Placements : ce qui a changé depuis la crise

, par  Laurent L’Armorie , popularité : 59%

Moins riches et aussi plus méfiants. Les investisseurs particuliers ne sont plus tout à fait les mêmes. Le krach boursier, l’affaire Madoff, les déboires des banques et les larges distributions de bonus qui ont choqué ont fait perdre une certaine naïveté aux épargnants.

Ils sont devenus des investisseurs plus méfiants et plus regardants. Plus compliqués aussi à gérer pour leurs conseillers habituels. Car ils veulent comprendre les produits financiers dans lesquels ils investissent et sont devenus plus pointilleux sur les frais. Douchés par le krach, ayant pour la plupart manqué le rebond des marchés d’actions l’an dernier, la plupart des investisseurs restent très prudents. Le phénomène n’est d’ailleurs pas strictement français. « Les clients ne veulent plus investir dans ce qu’ils ne comprennent pas, ils posent beaucoup plus de questions qu’avant », explique par exemple Magne Orgland, associé-gérant de la banque privée suisse Wegelin & Co.


Peu de goût pour le risque

Selon une étude qui est présentée ce mardi par Fidelity et qui a été conduite dans 11 pays différents, les Français continueraient pourtant à suivre les recommandations de leurs conseillers financiers… bien qu’ils aient souvent du mal à comprendre le vocabulaire employé par leur banquier.

Pour faire prendre aux particuliers le chemin des actions, beaucoup d’établissements proposent des placements hybrides de compromis. Aujourd’hui, ils mettent par exemple en avant leurs sicav investies en obligations convertibles, à mi-chemin des actions et des obligations, et lancent à nouveau des fonds à formule pour participer à une partie de l’évolution des actions sous telle et telle condition (mais où seule une partie du capital est garantie).

Certains conseillers financiers ont eux aussi été échaudés par ces deux dernières années : les conseillers des grands réseaux bancaires comme les gestionnaires de patrimoine indépendants doivent en effet gérer le « service après-vente » quand un épargnant a perdu une partie de ses capitaux en Bourse. Et ce n’est pas ce qu’ils aiment le plus, il n’est jamais facile de se retrouver face à un client mécontent ! Pour beaucoup, faire prendre des risques à leurs clients ne va plus de soi.

Les particuliers semblent encore tétanisés par la volatilité des marchés et ne sont pas prêts à prendre des risques.
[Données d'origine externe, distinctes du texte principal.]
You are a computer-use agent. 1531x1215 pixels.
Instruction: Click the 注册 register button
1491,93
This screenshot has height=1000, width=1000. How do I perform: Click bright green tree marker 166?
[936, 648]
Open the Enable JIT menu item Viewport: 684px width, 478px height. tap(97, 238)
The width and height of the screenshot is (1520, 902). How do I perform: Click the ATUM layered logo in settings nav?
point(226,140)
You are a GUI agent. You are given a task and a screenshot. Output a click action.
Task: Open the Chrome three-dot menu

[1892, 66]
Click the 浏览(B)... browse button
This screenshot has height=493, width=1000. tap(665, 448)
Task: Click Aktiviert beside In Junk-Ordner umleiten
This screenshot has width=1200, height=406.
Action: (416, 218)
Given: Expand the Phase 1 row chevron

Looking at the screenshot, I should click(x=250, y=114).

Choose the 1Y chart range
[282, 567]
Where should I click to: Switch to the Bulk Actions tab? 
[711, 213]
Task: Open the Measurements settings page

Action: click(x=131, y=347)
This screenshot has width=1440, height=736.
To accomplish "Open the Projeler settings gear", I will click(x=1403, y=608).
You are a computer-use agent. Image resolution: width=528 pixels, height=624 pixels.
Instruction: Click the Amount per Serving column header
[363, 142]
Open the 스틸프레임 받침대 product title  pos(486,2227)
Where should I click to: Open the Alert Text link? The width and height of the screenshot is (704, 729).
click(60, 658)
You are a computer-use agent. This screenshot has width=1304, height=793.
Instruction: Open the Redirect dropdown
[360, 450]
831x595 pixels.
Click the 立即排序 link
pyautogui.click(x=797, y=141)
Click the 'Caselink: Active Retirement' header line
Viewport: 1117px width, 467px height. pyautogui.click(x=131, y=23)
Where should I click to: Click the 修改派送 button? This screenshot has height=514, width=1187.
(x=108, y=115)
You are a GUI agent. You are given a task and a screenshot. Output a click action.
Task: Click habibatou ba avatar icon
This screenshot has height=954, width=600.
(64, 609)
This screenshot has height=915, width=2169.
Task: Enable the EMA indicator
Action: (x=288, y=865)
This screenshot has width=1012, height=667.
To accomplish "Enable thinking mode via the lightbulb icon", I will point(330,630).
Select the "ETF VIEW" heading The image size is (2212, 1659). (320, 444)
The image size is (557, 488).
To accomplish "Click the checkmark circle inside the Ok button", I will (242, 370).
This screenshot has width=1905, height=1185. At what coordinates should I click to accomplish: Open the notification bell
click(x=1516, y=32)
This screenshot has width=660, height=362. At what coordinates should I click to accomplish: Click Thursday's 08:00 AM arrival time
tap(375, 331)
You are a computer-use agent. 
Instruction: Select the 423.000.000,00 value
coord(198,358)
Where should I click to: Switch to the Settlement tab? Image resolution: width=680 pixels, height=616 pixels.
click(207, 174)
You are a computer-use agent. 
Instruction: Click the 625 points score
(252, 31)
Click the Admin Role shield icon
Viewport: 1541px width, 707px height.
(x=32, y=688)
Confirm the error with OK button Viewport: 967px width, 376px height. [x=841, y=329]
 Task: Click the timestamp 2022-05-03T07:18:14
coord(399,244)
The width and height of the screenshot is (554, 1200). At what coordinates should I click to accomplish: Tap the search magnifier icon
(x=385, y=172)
Beaucoup ont encore d’importantes liquidités sur leurs comptes courants. L’investisseur 2010 n’est pas un client facile.

Les banques savent que la demande a évolué et qu’elles doivent s’adapter. Pour mieux cerner les attentes, elles sont nombreuses à sonder les particuliers. Une autre étude parue la semaine dernière et menée cette fois par TNS Sofres pour le compte de HSBC brosse, elle, le tableau de ce qu’attendent les clients des banques sous un angle particulier, celui du développement durable. Elle a été menée en France auprès d’un échantillon de 10 000 personnes entre le 2 et le 16 mars 2010. Pour 96% des personnes interrogées, ce qui compte le plus, c’est qu’une banque fournisse à ses clients une information honnête et transparente. Les établissements financiers savent maintenant ce sur quoi ils seront jugés.